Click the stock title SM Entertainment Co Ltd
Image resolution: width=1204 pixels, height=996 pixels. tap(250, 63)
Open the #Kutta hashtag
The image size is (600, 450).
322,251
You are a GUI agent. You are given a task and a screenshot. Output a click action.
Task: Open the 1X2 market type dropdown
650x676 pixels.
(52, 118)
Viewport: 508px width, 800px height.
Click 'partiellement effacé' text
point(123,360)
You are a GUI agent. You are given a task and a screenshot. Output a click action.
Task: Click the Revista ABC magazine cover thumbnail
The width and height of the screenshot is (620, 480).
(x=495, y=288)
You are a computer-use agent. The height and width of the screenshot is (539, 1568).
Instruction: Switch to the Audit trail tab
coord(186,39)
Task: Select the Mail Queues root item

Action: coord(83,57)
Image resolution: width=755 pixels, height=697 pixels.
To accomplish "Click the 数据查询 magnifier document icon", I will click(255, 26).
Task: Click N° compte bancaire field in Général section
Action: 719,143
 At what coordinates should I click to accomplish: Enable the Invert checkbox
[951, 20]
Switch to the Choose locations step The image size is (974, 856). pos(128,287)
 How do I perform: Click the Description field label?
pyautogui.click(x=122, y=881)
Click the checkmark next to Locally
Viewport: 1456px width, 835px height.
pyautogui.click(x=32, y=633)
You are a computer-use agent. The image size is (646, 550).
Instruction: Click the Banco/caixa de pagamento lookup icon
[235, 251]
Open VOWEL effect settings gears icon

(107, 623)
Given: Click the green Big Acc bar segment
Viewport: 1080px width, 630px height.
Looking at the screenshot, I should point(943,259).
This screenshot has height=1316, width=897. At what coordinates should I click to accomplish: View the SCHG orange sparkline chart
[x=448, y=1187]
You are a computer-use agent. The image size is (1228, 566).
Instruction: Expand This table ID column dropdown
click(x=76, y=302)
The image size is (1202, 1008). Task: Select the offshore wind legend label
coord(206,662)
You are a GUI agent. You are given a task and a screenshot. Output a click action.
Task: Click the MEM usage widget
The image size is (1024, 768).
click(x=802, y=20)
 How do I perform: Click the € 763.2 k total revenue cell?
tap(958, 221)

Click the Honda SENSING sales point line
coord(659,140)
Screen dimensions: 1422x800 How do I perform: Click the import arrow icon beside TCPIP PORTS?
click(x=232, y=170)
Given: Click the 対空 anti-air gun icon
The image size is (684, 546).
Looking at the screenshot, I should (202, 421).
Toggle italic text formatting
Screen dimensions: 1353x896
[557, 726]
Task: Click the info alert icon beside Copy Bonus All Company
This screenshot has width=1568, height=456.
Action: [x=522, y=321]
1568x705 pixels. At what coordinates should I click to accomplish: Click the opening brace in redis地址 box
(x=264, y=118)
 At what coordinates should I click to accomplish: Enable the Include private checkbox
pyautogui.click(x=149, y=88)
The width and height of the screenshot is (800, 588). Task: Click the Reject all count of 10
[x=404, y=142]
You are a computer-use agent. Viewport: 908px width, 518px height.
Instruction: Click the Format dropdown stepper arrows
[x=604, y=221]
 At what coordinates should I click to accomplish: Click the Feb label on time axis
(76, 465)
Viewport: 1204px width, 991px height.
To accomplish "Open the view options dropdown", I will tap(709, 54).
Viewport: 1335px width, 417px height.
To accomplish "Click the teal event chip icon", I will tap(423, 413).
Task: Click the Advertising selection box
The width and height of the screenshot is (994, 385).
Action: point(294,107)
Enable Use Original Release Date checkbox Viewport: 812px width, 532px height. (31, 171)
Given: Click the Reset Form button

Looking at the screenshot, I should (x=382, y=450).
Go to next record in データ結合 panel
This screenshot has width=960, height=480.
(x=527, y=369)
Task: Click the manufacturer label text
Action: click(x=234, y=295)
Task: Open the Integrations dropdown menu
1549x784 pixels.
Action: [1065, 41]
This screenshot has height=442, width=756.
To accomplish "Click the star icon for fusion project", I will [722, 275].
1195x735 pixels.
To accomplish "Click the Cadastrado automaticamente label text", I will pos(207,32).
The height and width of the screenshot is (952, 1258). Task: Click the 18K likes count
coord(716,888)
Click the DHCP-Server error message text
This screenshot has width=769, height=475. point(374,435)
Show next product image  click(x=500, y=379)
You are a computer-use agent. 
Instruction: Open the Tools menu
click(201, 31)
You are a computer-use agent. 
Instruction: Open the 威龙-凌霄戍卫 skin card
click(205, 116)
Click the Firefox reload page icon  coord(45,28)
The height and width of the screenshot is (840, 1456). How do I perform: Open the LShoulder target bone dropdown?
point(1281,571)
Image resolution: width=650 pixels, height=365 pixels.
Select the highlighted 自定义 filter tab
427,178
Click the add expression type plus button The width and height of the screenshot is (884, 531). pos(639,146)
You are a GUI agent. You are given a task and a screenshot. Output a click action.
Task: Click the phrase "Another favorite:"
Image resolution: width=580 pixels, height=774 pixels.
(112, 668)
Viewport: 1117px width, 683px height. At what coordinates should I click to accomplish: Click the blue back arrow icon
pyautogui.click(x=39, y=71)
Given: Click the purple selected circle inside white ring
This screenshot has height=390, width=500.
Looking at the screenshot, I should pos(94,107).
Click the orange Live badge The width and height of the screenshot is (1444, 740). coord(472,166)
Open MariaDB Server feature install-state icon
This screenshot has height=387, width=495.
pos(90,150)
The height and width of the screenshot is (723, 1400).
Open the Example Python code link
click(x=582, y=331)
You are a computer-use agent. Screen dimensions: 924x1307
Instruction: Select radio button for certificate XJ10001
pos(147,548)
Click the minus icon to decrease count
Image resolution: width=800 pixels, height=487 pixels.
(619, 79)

- Instructions for the task: Restate each entry exactly, skipping none.

- Result of the task:
Click the stock title SM Entertainment Co Ltd
Image resolution: width=1204 pixels, height=996 pixels. tap(250, 63)
Open the #Kutta hashtag
The image size is (600, 450).
322,251
You are a GUI agent. You are given a task and a screenshot. Output a click action.
Task: Open the 1X2 market type dropdown
650x676 pixels.
(52, 118)
Viewport: 508px width, 800px height.
Click 'partiellement effacé' text
point(123,360)
You are a GUI agent. You are given a task and a screenshot. Output a click action.
Task: Click the Revista ABC magazine cover thumbnail
The width and height of the screenshot is (620, 480).
(x=495, y=288)
You are a computer-use agent. The height and width of the screenshot is (539, 1568).
Instruction: Switch to the Audit trail tab
coord(186,39)
Task: Select the Mail Queues root item

Action: coord(83,57)
Image resolution: width=755 pixels, height=697 pixels.
To accomplish "Click the 数据查询 magnifier document icon", I will click(255, 26).
Task: Click N° compte bancaire field in Général section
Action: 719,143
 At what coordinates should I click to accomplish: Enable the Invert checkbox
[951, 20]
Switch to the Choose locations step The image size is (974, 856). pos(128,287)
 How do I perform: Click the Description field label?
pyautogui.click(x=122, y=881)
Click the checkmark next to Locally
Viewport: 1456px width, 835px height.
pyautogui.click(x=32, y=633)
You are a computer-use agent. The image size is (646, 550).
Instruction: Click the Banco/caixa de pagamento lookup icon
[235, 251]
Open VOWEL effect settings gears icon

(107, 623)
Given: Click the green Big Acc bar segment
Viewport: 1080px width, 630px height.
Looking at the screenshot, I should point(943,259).
This screenshot has height=1316, width=897. At what coordinates should I click to accomplish: View the SCHG orange sparkline chart
[x=448, y=1187]
You are a computer-use agent. The image size is (1228, 566).
Instruction: Expand This table ID column dropdown
click(x=76, y=302)
The image size is (1202, 1008). Task: Select the offshore wind legend label
coord(206,662)
You are a GUI agent. You are given a task and a screenshot. Output a click action.
Task: Click the MEM usage widget
The image size is (1024, 768).
click(x=802, y=20)
 How do I perform: Click the € 763.2 k total revenue cell?
tap(958, 221)

Click the Honda SENSING sales point line
coord(659,140)
Screen dimensions: 1422x800 How do I perform: Click the import arrow icon beside TCPIP PORTS?
click(x=232, y=170)
Given: Click the 対空 anti-air gun icon
The image size is (684, 546).
Looking at the screenshot, I should (202, 421).
Toggle italic text formatting
Screen dimensions: 1353x896
[557, 726]
Task: Click the info alert icon beside Copy Bonus All Company
This screenshot has width=1568, height=456.
Action: [x=522, y=321]
1568x705 pixels. At what coordinates should I click to accomplish: Click the opening brace in redis地址 box
(x=264, y=118)
 At what coordinates should I click to accomplish: Enable the Include private checkbox
pyautogui.click(x=149, y=88)
The width and height of the screenshot is (800, 588). Task: Click the Reject all count of 10
[x=404, y=142]
You are a computer-use agent. Viewport: 908px width, 518px height.
Instruction: Click the Format dropdown stepper arrows
[x=604, y=221]
 At what coordinates should I click to accomplish: Click the Feb label on time axis
(76, 465)
Viewport: 1204px width, 991px height.
To accomplish "Open the view options dropdown", I will tap(709, 54).
Viewport: 1335px width, 417px height.
To accomplish "Click the teal event chip icon", I will tap(423, 413).
Task: Click the Advertising selection box
The width and height of the screenshot is (994, 385).
Action: point(294,107)
Enable Use Original Release Date checkbox Viewport: 812px width, 532px height. (31, 171)
Given: Click the Reset Form button

Looking at the screenshot, I should (x=382, y=450).
Go to next record in データ結合 panel
This screenshot has width=960, height=480.
(x=527, y=369)
Task: Click the manufacturer label text
Action: click(x=234, y=295)
Task: Open the Integrations dropdown menu
1549x784 pixels.
Action: [1065, 41]
This screenshot has height=442, width=756.
To accomplish "Click the star icon for fusion project", I will [722, 275].
1195x735 pixels.
To accomplish "Click the Cadastrado automaticamente label text", I will pos(207,32).
The height and width of the screenshot is (952, 1258). Task: Click the 18K likes count
coord(716,888)
Click the DHCP-Server error message text
This screenshot has width=769, height=475. point(374,435)
Show next product image  click(x=500, y=379)
You are a computer-use agent. 
Instruction: Open the Tools menu
click(201, 31)
You are a computer-use agent. 
Instruction: Open the 威龙-凌霄戍卫 skin card
click(205, 116)
Click the Firefox reload page icon  coord(45,28)
The height and width of the screenshot is (840, 1456). How do I perform: Open the LShoulder target bone dropdown?
point(1281,571)
Image resolution: width=650 pixels, height=365 pixels.
Select the highlighted 自定义 filter tab
427,178
Click the add expression type plus button The width and height of the screenshot is (884, 531). pos(639,146)
You are a GUI agent. You are given a task and a screenshot. Output a click action.
Task: Click the phrase "Another favorite:"
Image resolution: width=580 pixels, height=774 pixels.
(112, 668)
Viewport: 1117px width, 683px height. At what coordinates should I click to accomplish: Click the blue back arrow icon
pyautogui.click(x=39, y=71)
Given: Click the purple selected circle inside white ring
This screenshot has height=390, width=500.
Looking at the screenshot, I should pos(94,107).
Click the orange Live badge The width and height of the screenshot is (1444, 740). coord(472,166)
Open MariaDB Server feature install-state icon
This screenshot has height=387, width=495.
pos(90,150)
The height and width of the screenshot is (723, 1400).
Open the Example Python code link
click(x=582, y=331)
You are a computer-use agent. Screen dimensions: 924x1307
Instruction: Select radio button for certificate XJ10001
pos(147,548)
Click the minus icon to decrease count
Image resolution: width=800 pixels, height=487 pixels.
(619, 79)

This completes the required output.